Cadence DDR4 IP offerings: PHY IP; controller IP; memory models; verification IP; tools and methodologies

Cadence Design Systems, Inc. has announced DDR4 IP cores for complex semiconductor designs such as SoC design. Cadence gains IP offering strength after recently acquiring Denali. The VLSI IP core offering includes hard and soft PHY IP; controller IP; memory models; verification IP; tools and methodologies; and signal integrity reference designs for the package and board.

"Memory management IP is central to successfully delivering differentiated products, and the quality of the IP dramatically impacts the performance, power and signal integrity of the entire SoC and system," said Vishal Kapoor, vice president of the SoC Realization Group for Cadence. "Many designers are finding it increasingly challenging to design and integrate memory management IP onto their SoCs. As the only company to support its high quality IP with an integration environment spanning every aspect of design - from silicon to package to board - we dramatically lower the risk associated with realizing complex DDR4-based SoC designs."

The DDR4 specification, an evolutionary SDRAM memory technology standard currently under review at JEDEC, proposes speeds ranging from 1600 mega transfers per second (MT/s) up to 3200 MT/s, more than 50 percent faster than the current DDR3 standard. As the standard evolves to support higher frequencies and throughput, signal integrity, power and performance issues multiply. Successful IP integration hinges on both the quality of the IP and the sophistication of the integration environment.

Cadence says its soft PHY and controller provide tremendous flexibility and can be synthesized to support the full range of frequencies and voltages. Designers can deliver either a pure DDR4 SoC, or combine DDR4 with other technologies like DDR3 or LPDDR2. The specification is expected to be finalized this year.

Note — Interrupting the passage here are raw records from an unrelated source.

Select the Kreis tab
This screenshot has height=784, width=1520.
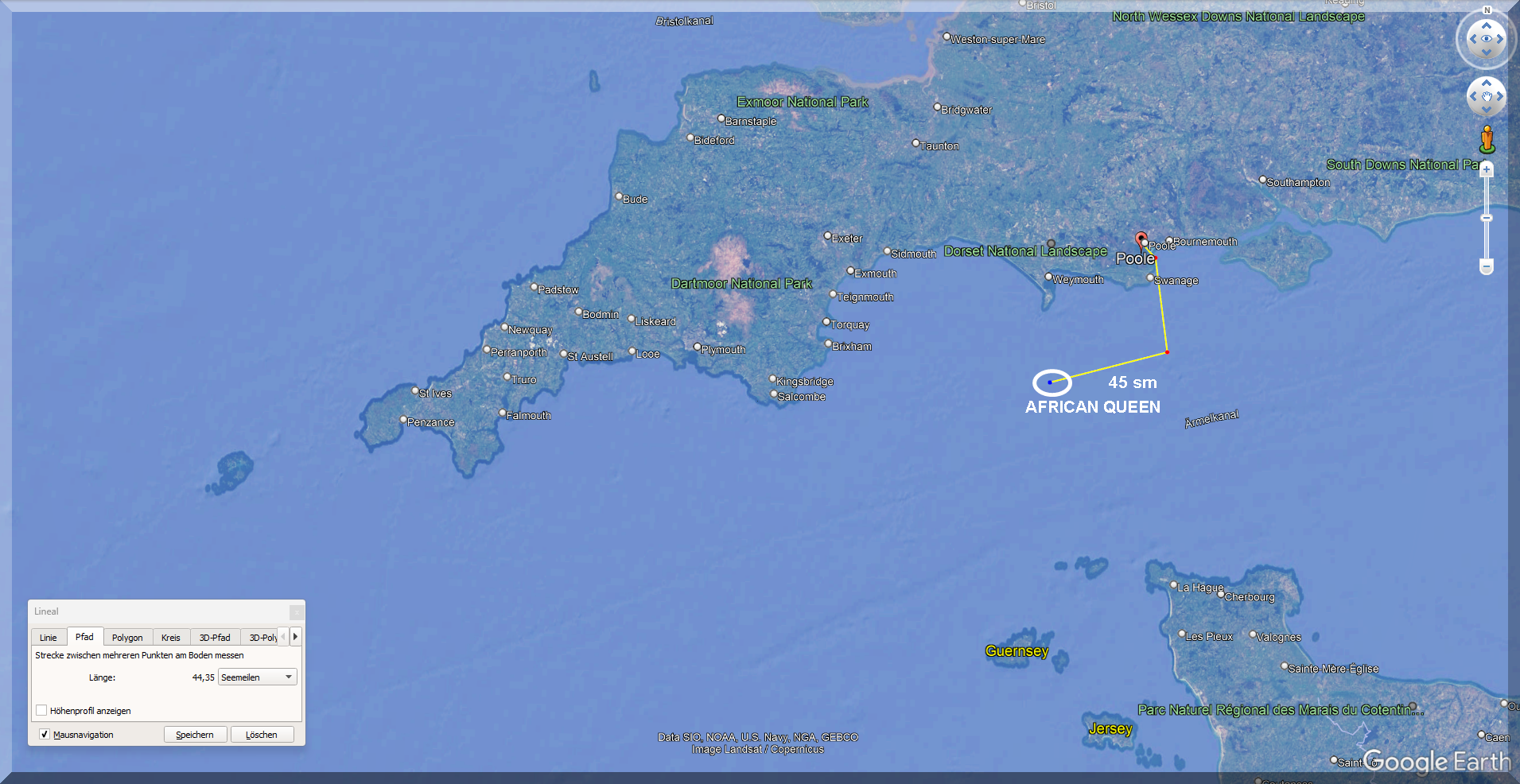(170, 637)
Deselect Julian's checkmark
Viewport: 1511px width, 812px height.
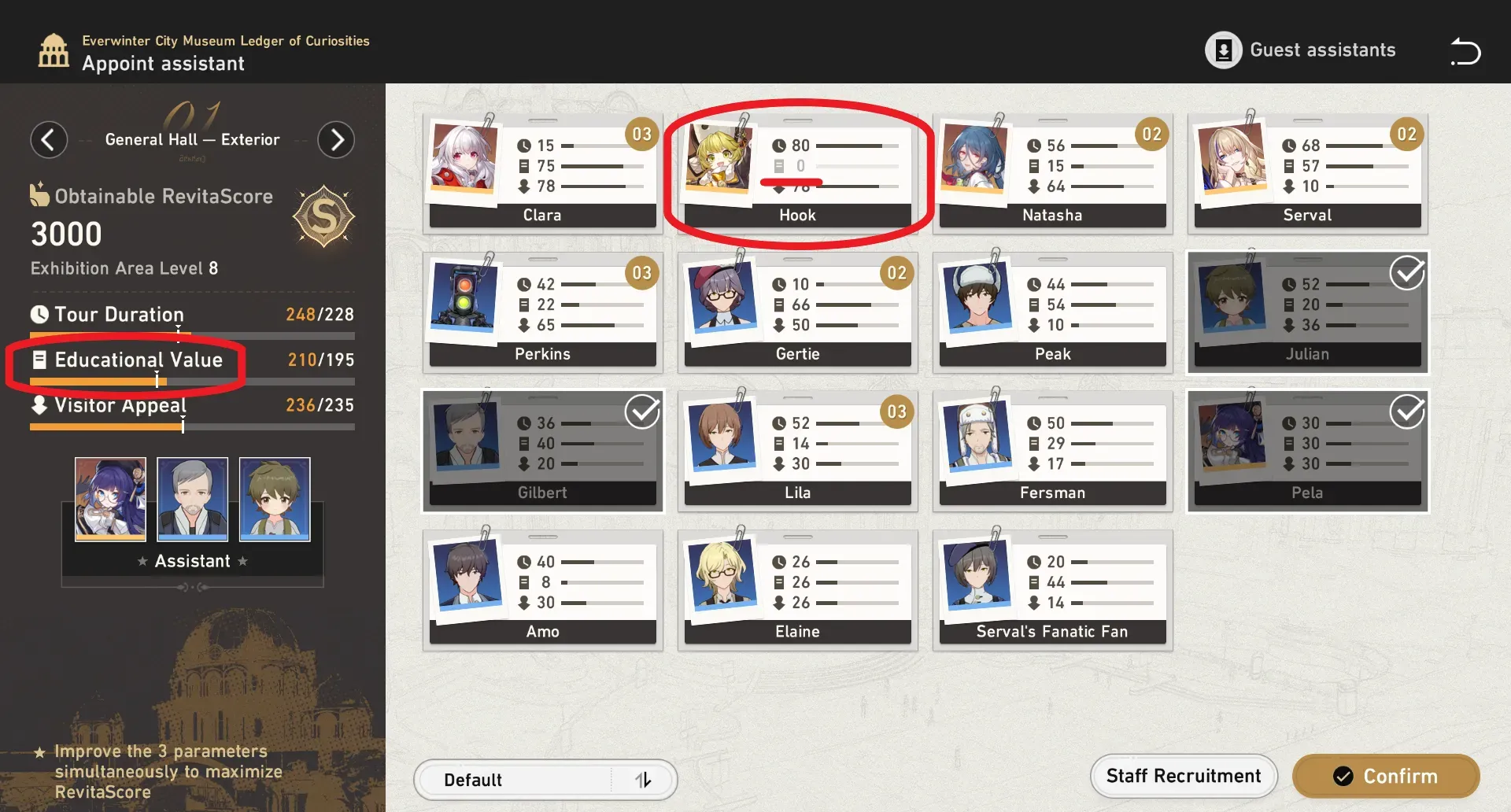(1407, 273)

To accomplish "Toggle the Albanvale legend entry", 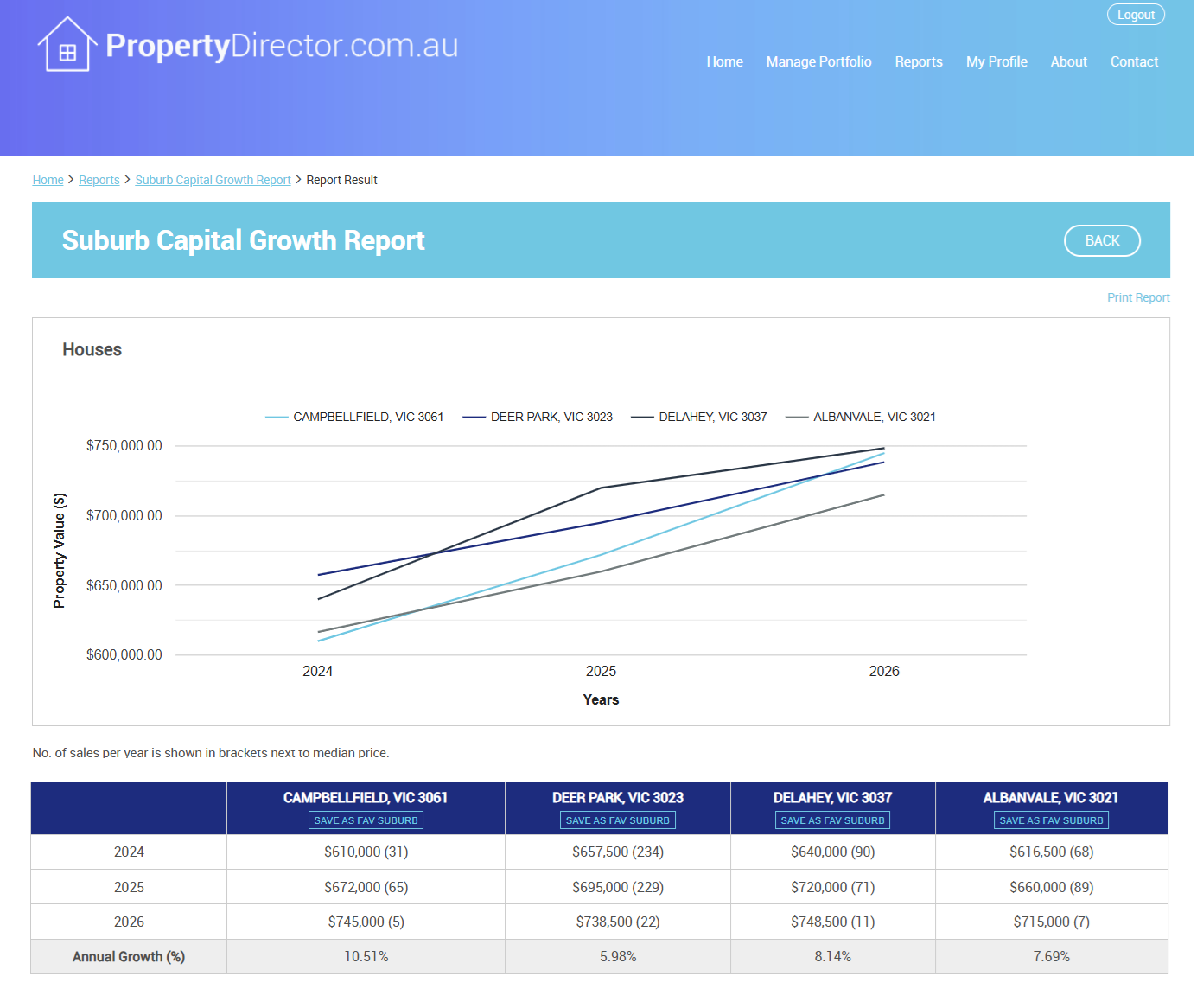I will click(x=861, y=417).
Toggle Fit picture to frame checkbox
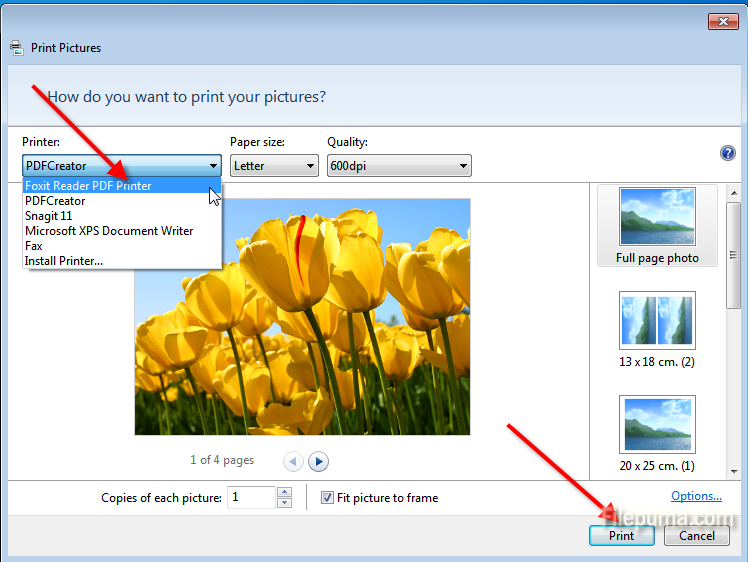Image resolution: width=748 pixels, height=562 pixels. [x=328, y=497]
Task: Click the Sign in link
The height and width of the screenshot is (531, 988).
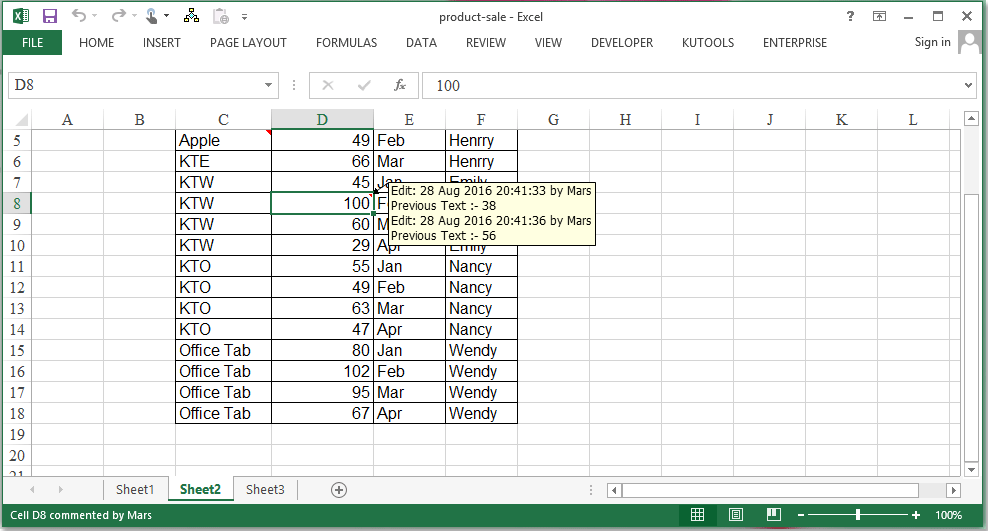Action: pyautogui.click(x=932, y=42)
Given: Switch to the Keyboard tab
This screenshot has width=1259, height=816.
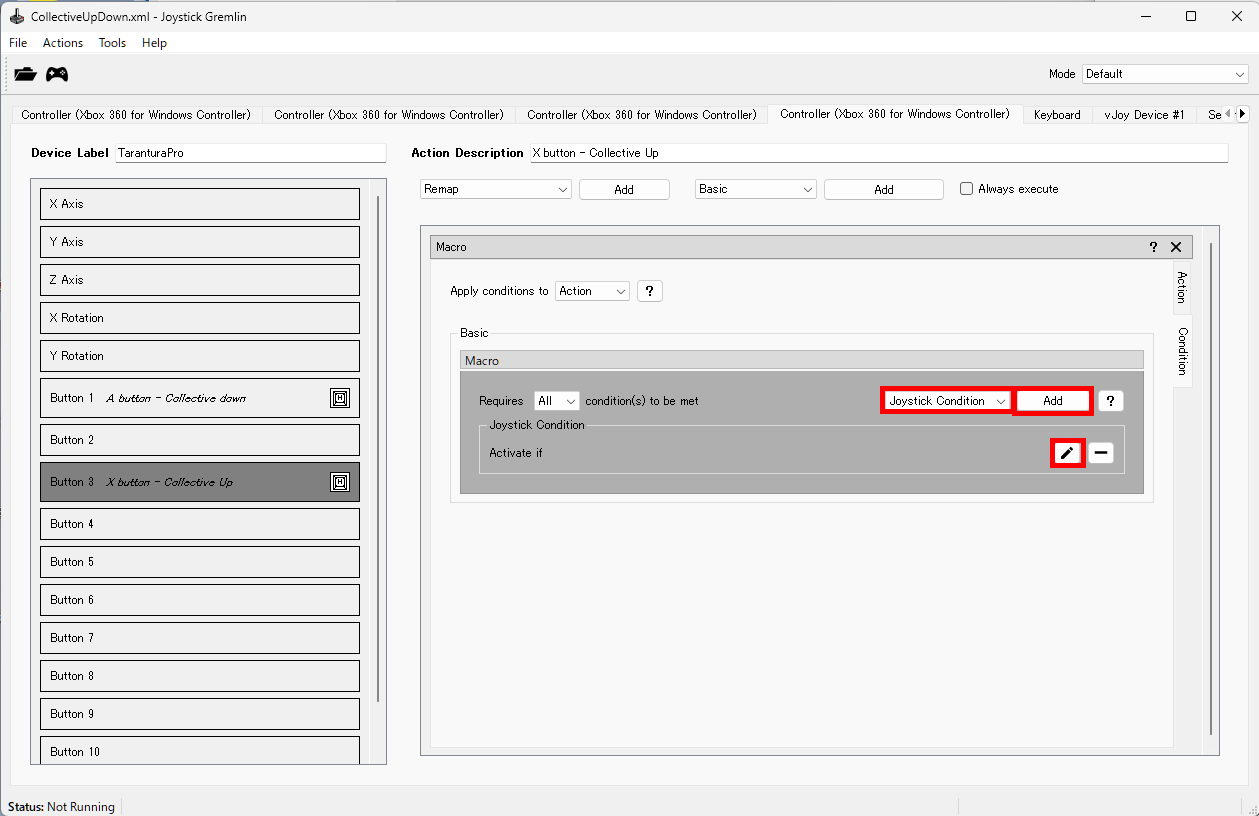Looking at the screenshot, I should 1057,115.
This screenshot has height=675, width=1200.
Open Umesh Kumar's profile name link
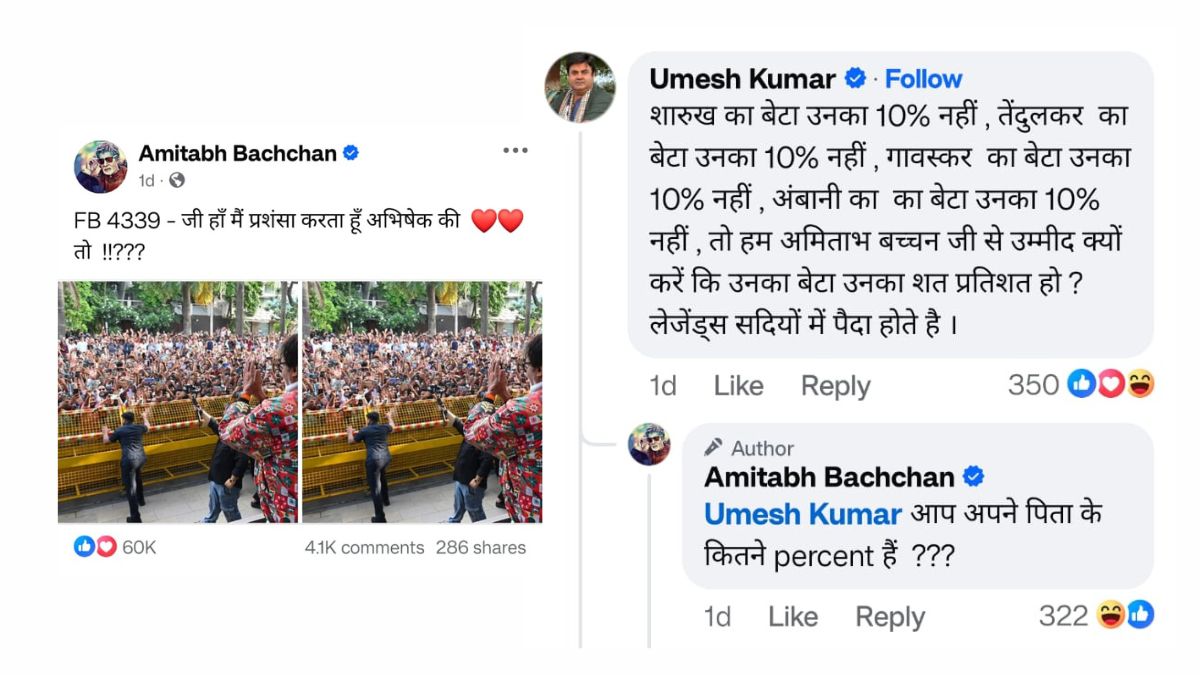tap(742, 79)
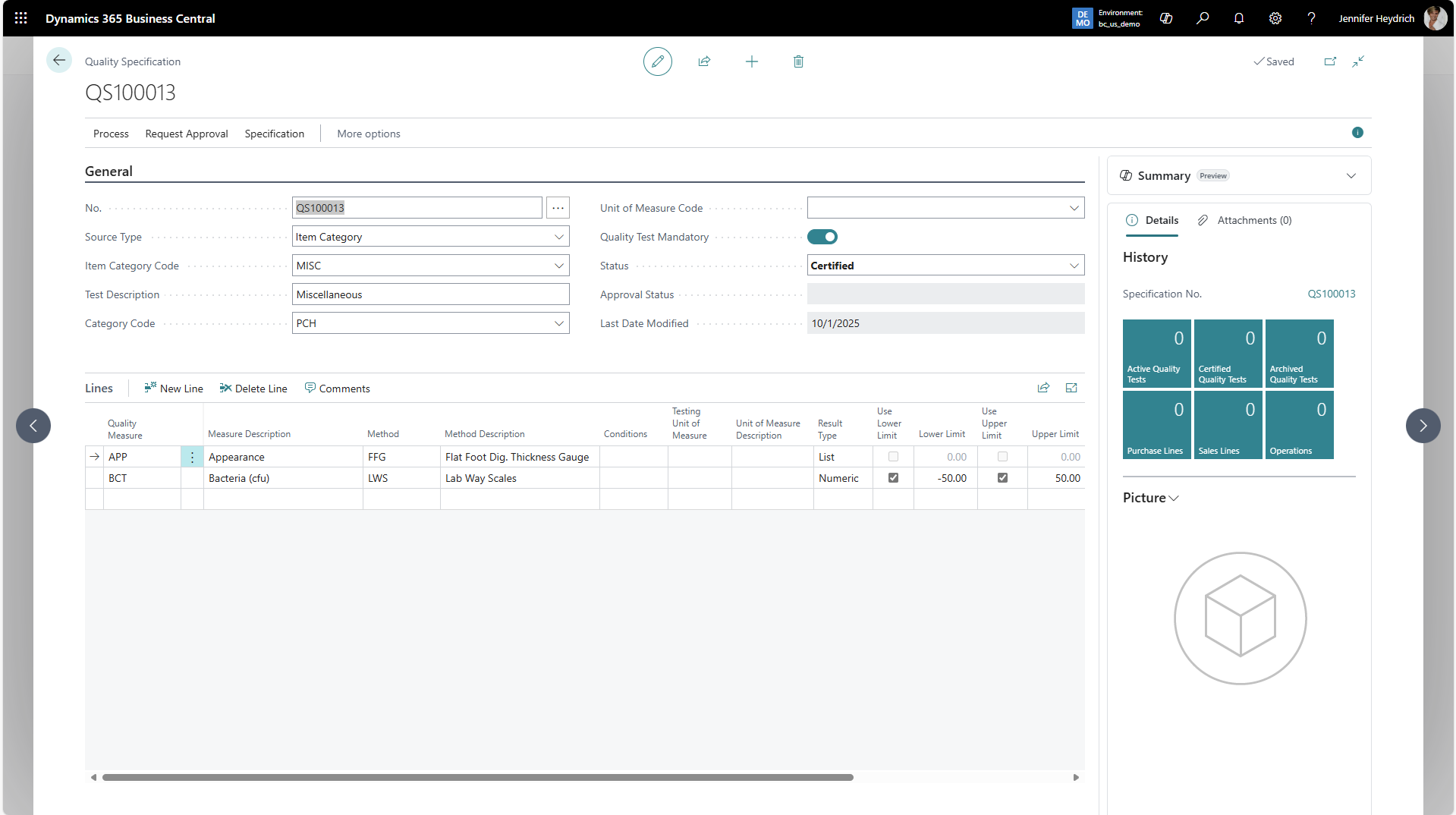Uncheck Use Lower Limit for Bacteria row
1456x815 pixels.
(893, 478)
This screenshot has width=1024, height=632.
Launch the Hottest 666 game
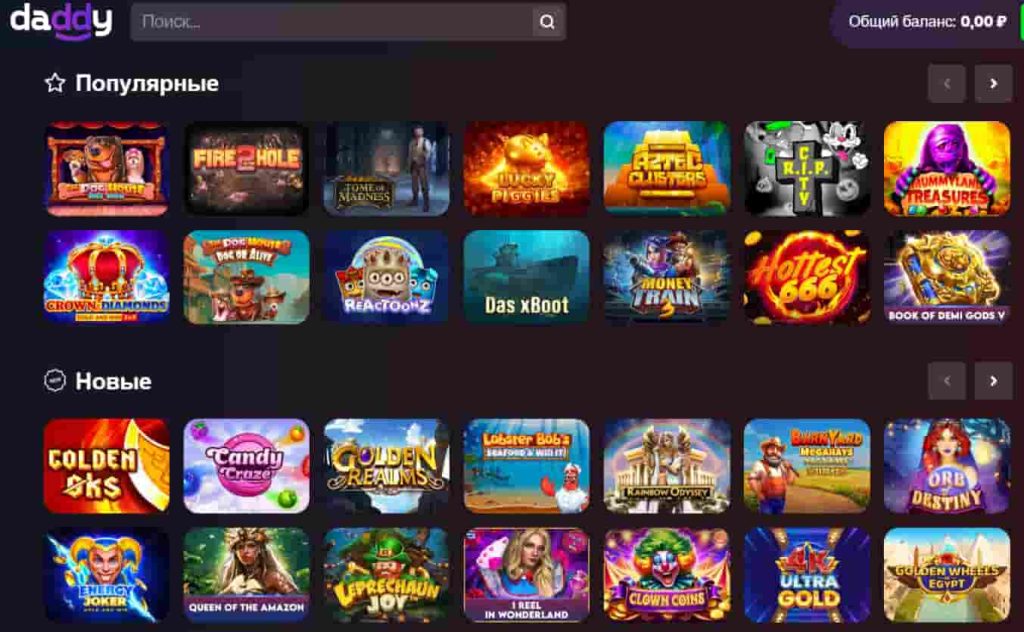pyautogui.click(x=807, y=277)
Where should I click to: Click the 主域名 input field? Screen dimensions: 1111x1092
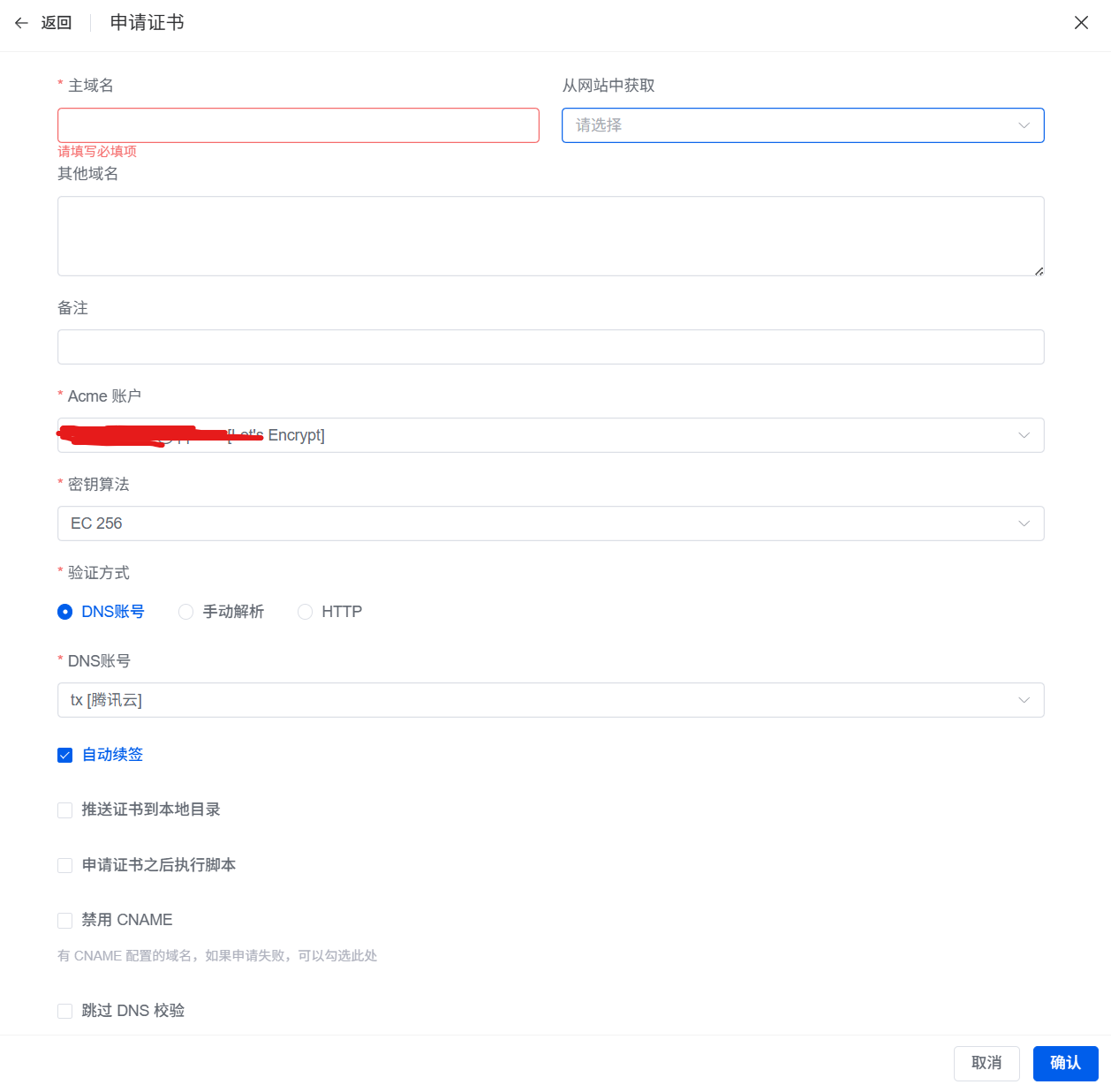point(298,125)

"We expect vendors, especially in the networking and enterprise markets, to begin designing equipment utilizing DDR4 in 2012," said Ganesh Ramamoorthy, principal research analyst, Gartner. "Since SoC design start well in advance of system design, we believe the demand for DDR4 IP will begin from now on and grow strongly to reach peak demand by 2014."

Availability:
DDR4 controller IP, verification IP and memory models are available now, and supported by both Cadence and third party design tools and methodologies. A soft DDR4 PHY is expected to be available this quarter, while a hard PHY solution for 28-nm TSMC geometries is expected to be available by Q3 2011.